Reference library format

You will need to identify what your reference library is. In most cases this is a either a csv or a fasta file of sgrna names and sequences.

The input we expect should be a fasta file of the sgrna library. Here is an example of what that looks like:

>lib.0
ATAGCCCGGCGGTCTGCTGG
>lib.1
TAAGGCACTATAGCAATGAG
>lib.2
GTAGATAAAACGTGTGGCCC
>lib.3
AAGGCGACCATCTACCCTTG

Processing reference library

There are a few processing steps that we will perform to validate that the reference library is in the expected format and without errors. Then we will generate an sgrna -> gene mapping file.

Uppercase

We will first convert the fasta to fully uppercase

fxtools upper -i <your_fasta.fa> -o upper.fa

Unique

We will then identify any duplicate sequences and remove them from the analysis.

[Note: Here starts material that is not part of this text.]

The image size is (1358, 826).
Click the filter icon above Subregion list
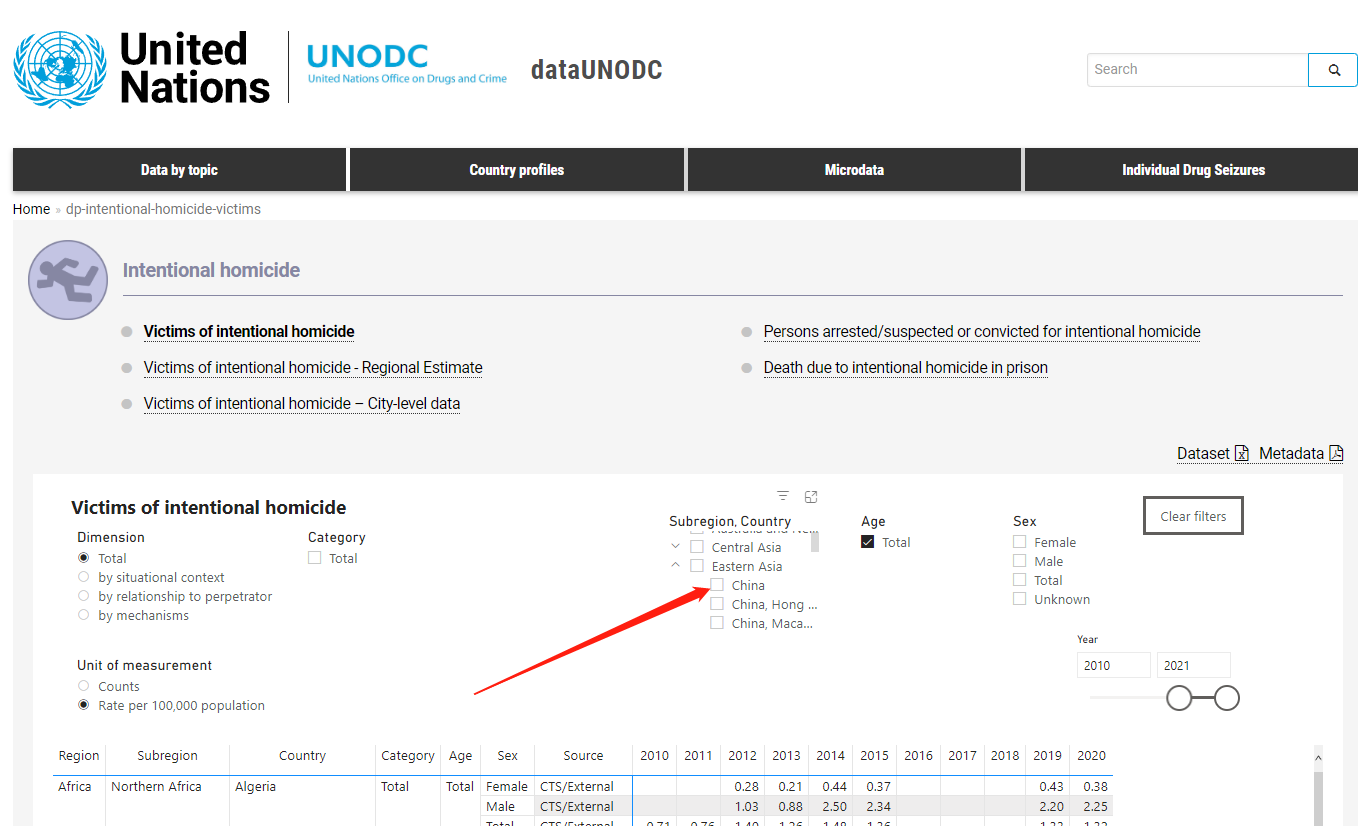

fxtools unique -i upper.fa -o uniq.fa -n ambiguous.fa

sgRNA to gene mapping

If your sgrna library is named predictably of the form: <gene>_<information>... we can automatically generate the sgrna to gene mapping with fxtools

fxtools sgrna-table -i uniq.fa -o g2s.txt

Variable regions

This next step will not apply to everyone - and it depends on whether your reference library is purely the variable region of your guides or if it also contains the constant adapter sequences.

Generally if your sequences are longer than about 23bp then your adapater sequence is still on. You can validate this by seeing if all your sequences share either the same prefix or suffix.

If so - we will need to remove those constant regions and just operate with the variable region.

We can use fxtools for this:

fxtools extract-variable -i uniq.fa -o uniq.var.fa